Many photographers are asked at one time or another to do work without charge for a non-profit organization. There are a lot of good reasons to help a worthy cause and many more good reasons not to work for free.
One way to view pro bono work is as a marketing activity. It can help associate you with a worthy cause and therefore a good “brand.” It might give you access to situations and locations that are interesting and challenging, allowing you produce work you would not have otherwise done. But viewed as a marketing activity, you need to look at the value of the time you spend vs. the promotional value you receive. Generally speaking, it’s not a good idea for a professional photographer to work for free in exchange for publicity. How do you decide if doing an assignment pro bono makes business sense?

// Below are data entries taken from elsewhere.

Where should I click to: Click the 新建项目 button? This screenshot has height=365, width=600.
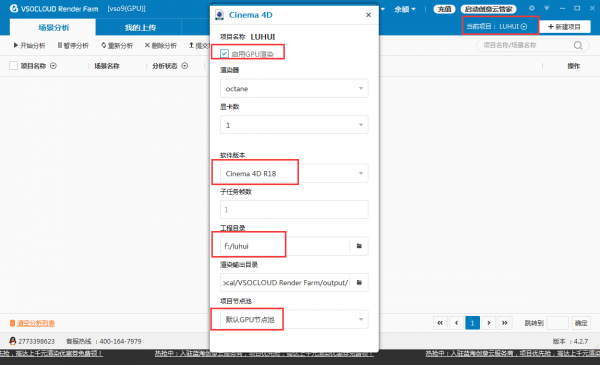564,27
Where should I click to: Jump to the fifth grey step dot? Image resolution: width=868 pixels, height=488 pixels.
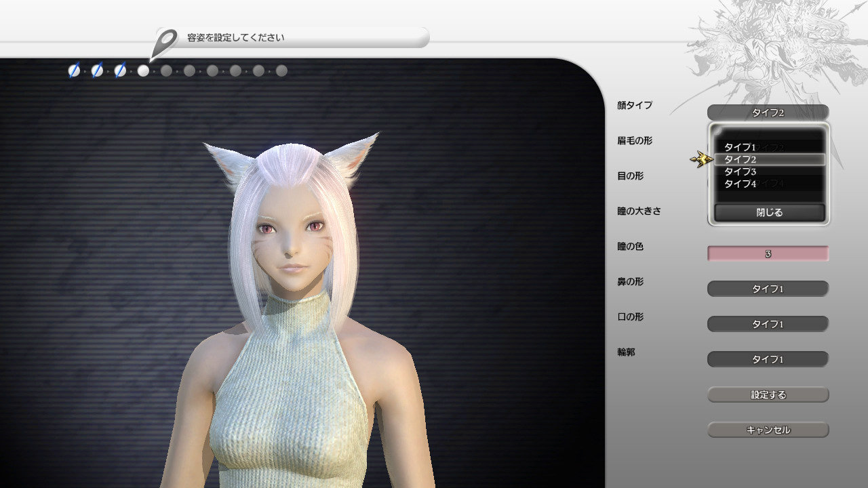(x=166, y=70)
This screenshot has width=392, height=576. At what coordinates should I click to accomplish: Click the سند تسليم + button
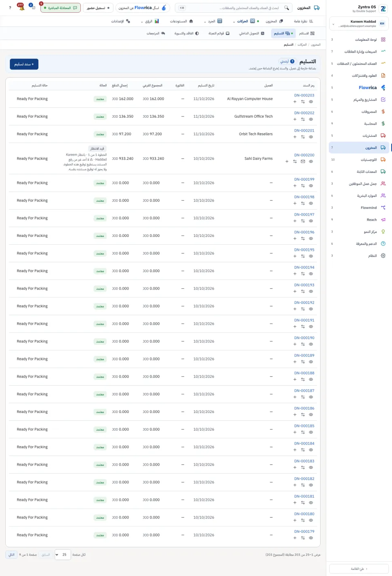[24, 64]
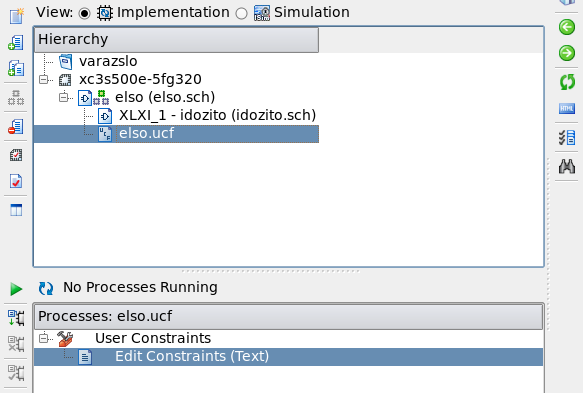The height and width of the screenshot is (393, 583).
Task: Click the Hierarchy column header
Action: click(176, 39)
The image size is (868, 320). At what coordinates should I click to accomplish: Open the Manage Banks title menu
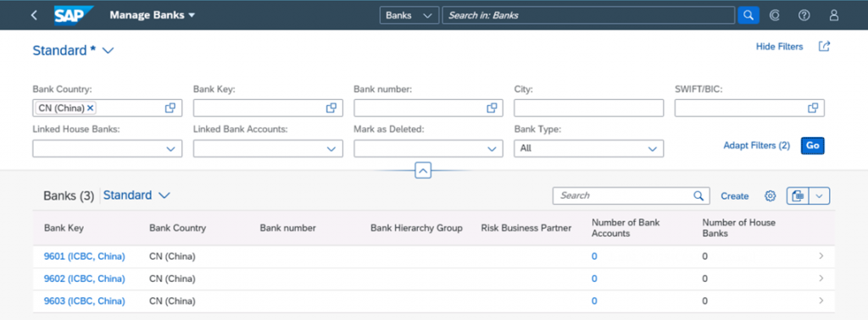(x=153, y=15)
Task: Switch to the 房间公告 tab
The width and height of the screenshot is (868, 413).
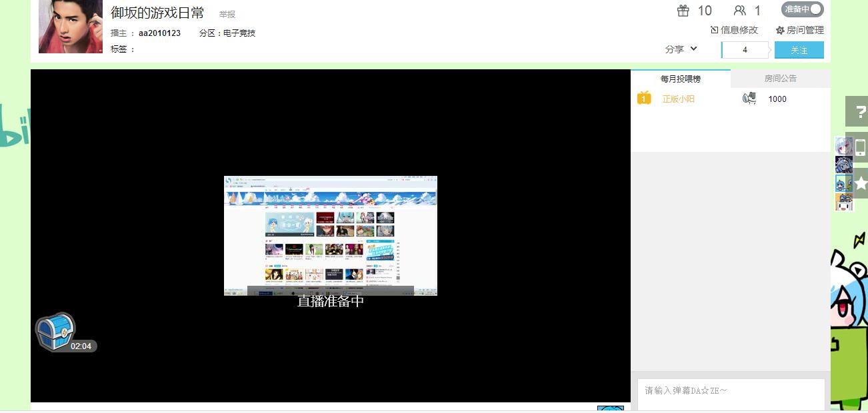Action: (780, 79)

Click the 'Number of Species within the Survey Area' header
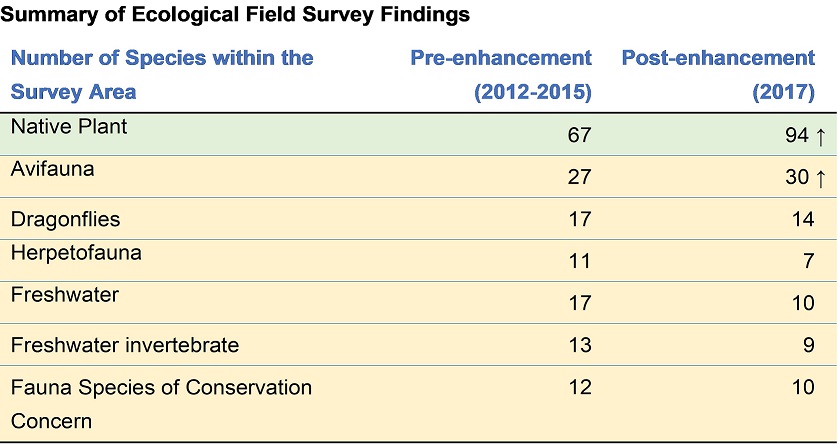(162, 75)
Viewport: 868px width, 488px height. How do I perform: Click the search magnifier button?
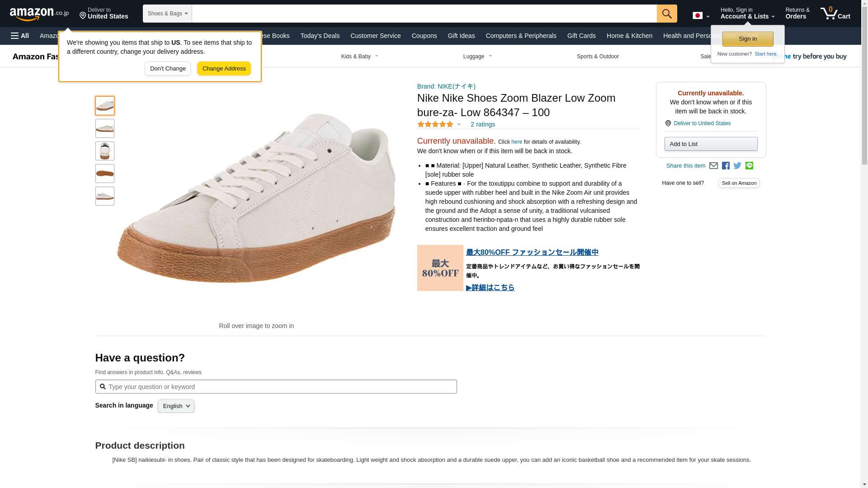[667, 14]
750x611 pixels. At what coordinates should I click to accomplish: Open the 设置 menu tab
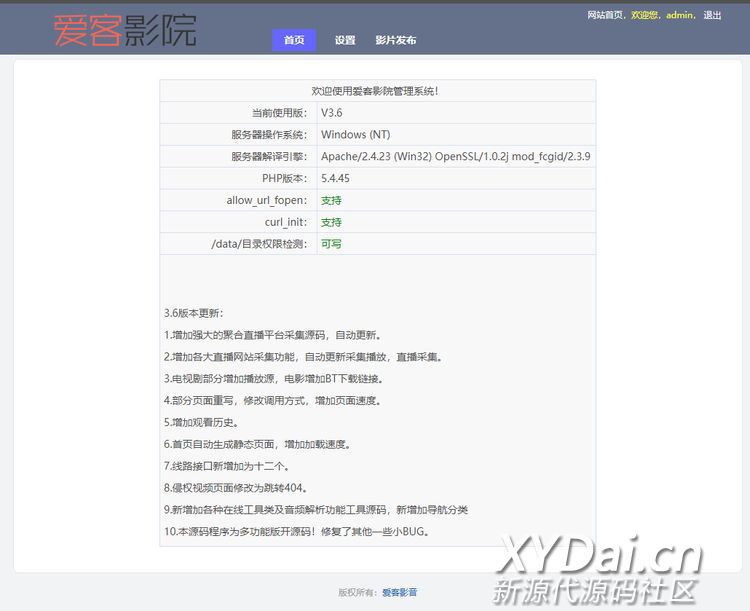pos(345,40)
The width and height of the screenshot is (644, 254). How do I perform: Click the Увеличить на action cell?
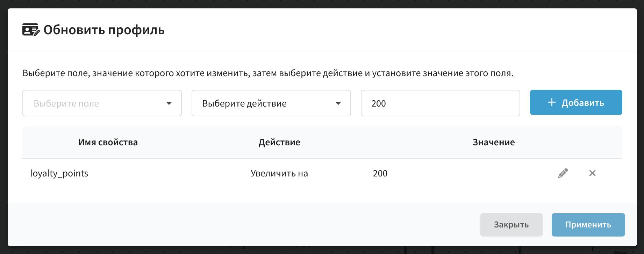(279, 173)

Here are a few questions to ask:
The cause should be something that you care deeply about. There are several reasons for this. First, you will become associated with the mission of the organization so it’s important that the cause is consistent with your beliefs. Secondly, it’s a good filter. You will likely have many opportunities to do pro bono work so you should limit yourself to non-profits that promote causes you strongly support. Lastly, your belief in the organization’s mission should result in images that reflect your passion, which almost always means better images.
Will the images from the assignment be candidates for your portfolio?

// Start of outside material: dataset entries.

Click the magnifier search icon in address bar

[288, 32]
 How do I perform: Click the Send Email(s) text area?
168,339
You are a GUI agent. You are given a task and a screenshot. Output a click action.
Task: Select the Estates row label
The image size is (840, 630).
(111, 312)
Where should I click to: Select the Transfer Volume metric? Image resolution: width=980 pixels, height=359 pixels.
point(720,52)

How will the images fit into your overall body of work? Will you be shooting under conditions that allow you to produce great pictures? If you are primarily a sports photographer and a non-profit that supports sports programs for underprivileged children approaches you to shoot an ad featuring kids playing baseball, it can be a great opportunity to create some fun and portfolio-worthy pictures. But if they want you to take portraits of the Board of Directors in a conference room, then the assignment won’t enhance your portfolio, unless you market yourself as a portrait photographer.
Is everyone getting paid but you?
It’s hard to say “no” to an organization that provides healthcare to the poor. But it’s worth asking if the doctors and other health care professionals volunteer their time or get paid for their work. If the organization’s services are largely provided by volunteers, then their claim that they can’t afford a professional photographer’s fee is likely genuine. But if most of the staff and service providers are paid, then it’s likely they can afford to pay for photography and they are trying to take advantage of you.

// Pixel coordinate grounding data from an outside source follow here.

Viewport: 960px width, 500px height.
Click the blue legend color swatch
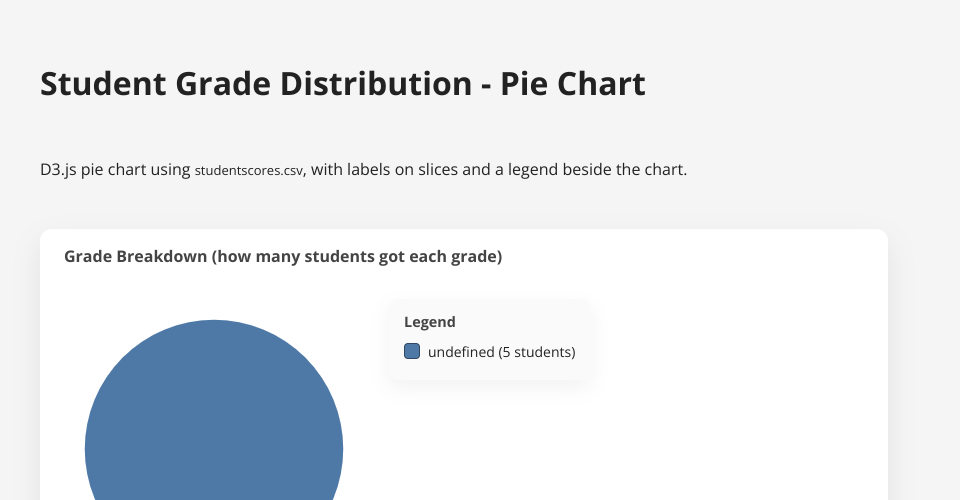click(x=412, y=352)
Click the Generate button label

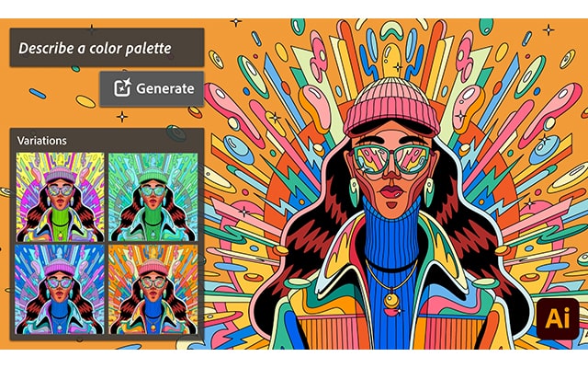point(165,88)
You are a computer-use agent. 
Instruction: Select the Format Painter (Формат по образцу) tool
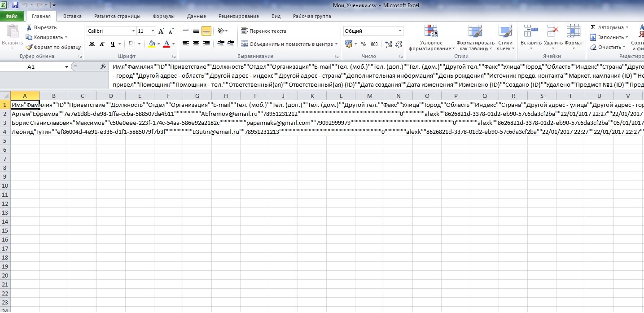53,47

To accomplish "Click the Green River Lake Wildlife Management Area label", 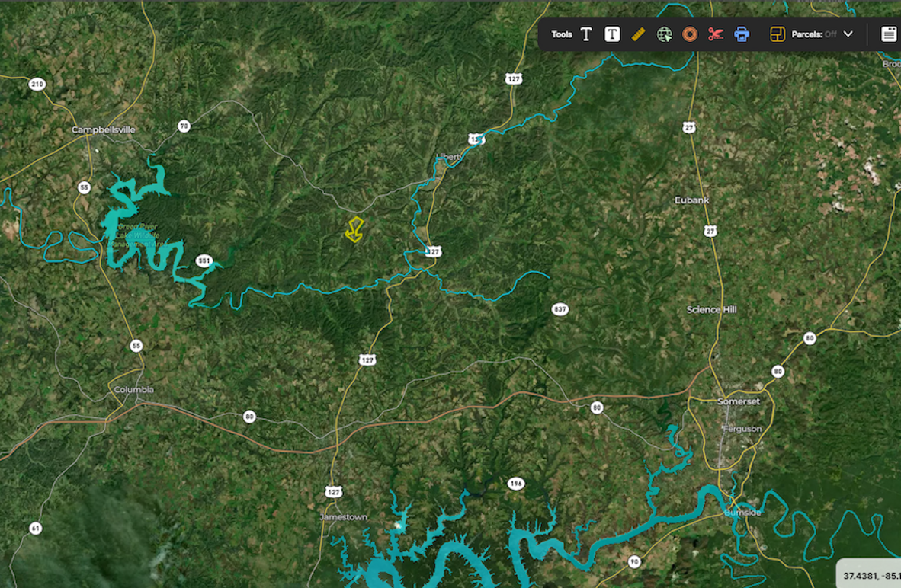I will [136, 235].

Other things to keep in mind:
An art buyer or art director may ask you to do an assignment and waive your fee for one of their pro bono clients. This can be a very good way to help build the relationship with a client or prospective client. Also, when an ad agency takes on pro bono work they typically have plans to heavily promote the campaign, often getting press coverage, entering the work in contests, etc. If the work features your photography it can be a great promotional vehicle.
Require that expenses be paid.
If you do waive your fee, make sure the organization understands that they are responsible for expenses. Clearly list what they are and get an advance against at least a major portion of expenses. Not only does this prevent you from having out of pocket costs, it filters out organizations that are truly trying to get something for nothing. If they aren’t willing to cover expenses then they aren’t putting any value on the images you produce.
Have a written agreement.
Treat the work as a paying assignment and get a written agreement. Be sure to assert copyright ownership, specify usage rights, estimate expenses, be explicit about how photo credit will be handled etc. All you should be doing is waiving your fee. You are not giving away the images for free. There is an important distinction. Even if you’re giving the organization wide usage rights, you ultimately want to retain ownership and control over any images you create.
You might want to put policies in place that allow you to give a price break to non-profits. For example, you can offer a standard 25% discount off your rate for assignments or 50% off your stock licensing fee. This way, you can offer non-profits a break and help a good cause without giving up a large chunk of income.
There’s nothing wrong with benefiting yourself while helping a good cause. If it helps your business, it might enable you to support the cause even more in the future.